Task statement :: Rewrite the material below as a numbered list, one line per item, leaving out the blank lines.

Given records ::
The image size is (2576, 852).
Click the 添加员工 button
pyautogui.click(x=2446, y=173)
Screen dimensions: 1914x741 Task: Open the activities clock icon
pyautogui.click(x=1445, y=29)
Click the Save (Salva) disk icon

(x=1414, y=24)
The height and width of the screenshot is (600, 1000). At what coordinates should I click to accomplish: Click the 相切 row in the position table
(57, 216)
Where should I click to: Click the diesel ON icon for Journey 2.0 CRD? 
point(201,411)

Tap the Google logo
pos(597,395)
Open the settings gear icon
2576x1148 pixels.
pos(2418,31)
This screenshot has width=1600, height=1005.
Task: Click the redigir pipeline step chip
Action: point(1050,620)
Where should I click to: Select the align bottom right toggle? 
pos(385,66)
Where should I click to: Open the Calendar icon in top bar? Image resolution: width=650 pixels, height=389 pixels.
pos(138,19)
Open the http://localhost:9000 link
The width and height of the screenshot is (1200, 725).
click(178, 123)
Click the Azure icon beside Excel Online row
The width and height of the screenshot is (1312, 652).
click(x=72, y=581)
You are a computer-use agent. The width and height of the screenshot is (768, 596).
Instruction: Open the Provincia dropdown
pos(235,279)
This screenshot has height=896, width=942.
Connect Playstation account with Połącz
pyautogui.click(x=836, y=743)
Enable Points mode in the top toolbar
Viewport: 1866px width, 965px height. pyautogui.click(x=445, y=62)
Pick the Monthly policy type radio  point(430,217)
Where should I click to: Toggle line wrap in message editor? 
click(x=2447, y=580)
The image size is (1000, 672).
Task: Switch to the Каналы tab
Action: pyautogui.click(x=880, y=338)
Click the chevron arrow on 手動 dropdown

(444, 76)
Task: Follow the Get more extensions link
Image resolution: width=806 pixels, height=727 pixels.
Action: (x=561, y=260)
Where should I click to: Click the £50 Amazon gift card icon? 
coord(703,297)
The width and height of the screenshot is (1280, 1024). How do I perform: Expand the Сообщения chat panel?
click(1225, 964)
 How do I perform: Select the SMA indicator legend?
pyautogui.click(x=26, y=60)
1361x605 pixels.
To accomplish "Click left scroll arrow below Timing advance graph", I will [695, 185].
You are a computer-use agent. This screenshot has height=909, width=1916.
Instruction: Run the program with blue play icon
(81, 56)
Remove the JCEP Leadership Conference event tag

Expected answer ::
1. The image size is (2576, 852).
2. Click the 添加员工 button
3. pyautogui.click(x=2446, y=173)
4. Screen dimensions: 1914x741 Task: Open the activities clock icon
5. pyautogui.click(x=1445, y=29)
6. Click the Save (Salva) disk icon
7. (x=1414, y=24)
8. The height and width of the screenshot is (600, 1000). At what coordinates should I click to accomplish: Click the 相切 row in the position table
9. (57, 216)
10. Where should I click to: Click the diesel ON icon for Journey 2.0 CRD? 
11. point(201,411)
12. Tap the Google logo
13. pos(597,395)
14. Open the settings gear icon
15. 2576x1148 pixels.
16. pos(2418,31)
17. This screenshot has width=1600, height=1005.
18. Task: Click the redigir pipeline step chip
19. Action: point(1050,620)
20. Where should I click to: Select the align bottom right toggle? 
21. pos(385,66)
22. Where should I click to: Open the Calendar icon in top bar? Image resolution: width=650 pixels, height=389 pixels.
23. pos(138,19)
24. Open the http://localhost:9000 link
25. The width and height of the screenshot is (1200, 725).
26. click(178, 123)
27. Click the Azure icon beside Excel Online row
28. The width and height of the screenshot is (1312, 652).
29. click(x=72, y=581)
30. You are a computer-use agent. The width and height of the screenshot is (768, 596).
31. Instruction: Open the Provincia dropdown
32. pos(235,279)
33. This screenshot has height=896, width=942.
34. Connect Playstation account with Połącz
35. pyautogui.click(x=836, y=743)
36. Enable Points mode in the top toolbar
37. Viewport: 1866px width, 965px height. pyautogui.click(x=445, y=62)
38. Pick the Monthly policy type radio  point(430,217)
39. Where should I click to: Toggle line wrap in message editor? 
40. click(x=2447, y=580)
41. The image size is (1000, 672).
42. Task: Switch to the Каналы tab
43. Action: pyautogui.click(x=880, y=338)
44. Click the chevron arrow on 手動 dropdown
45. (444, 76)
46. Task: Follow the Get more extensions link
47. Image resolution: width=806 pixels, height=727 pixels.
48. Action: (x=561, y=260)
49. Where should I click to: Click the £50 Amazon gift card icon? 
50. coord(703,297)
51. The width and height of the screenshot is (1280, 1024). How do I perform: Expand the Сообщения chat panel?
52. click(1225, 964)
53.  How do I perform: Select the SMA indicator legend?
54. pyautogui.click(x=26, y=60)
55. 1361x605 pixels.
56. To accomplish "Click left scroll arrow below Timing advance graph", I will [695, 185].
57. You are a computer-use agent. This screenshot has height=909, width=1916.
58. Instruction: Run the program with blue play icon
59. (81, 56)
60. Remove the JCEP Leadership Conference event tag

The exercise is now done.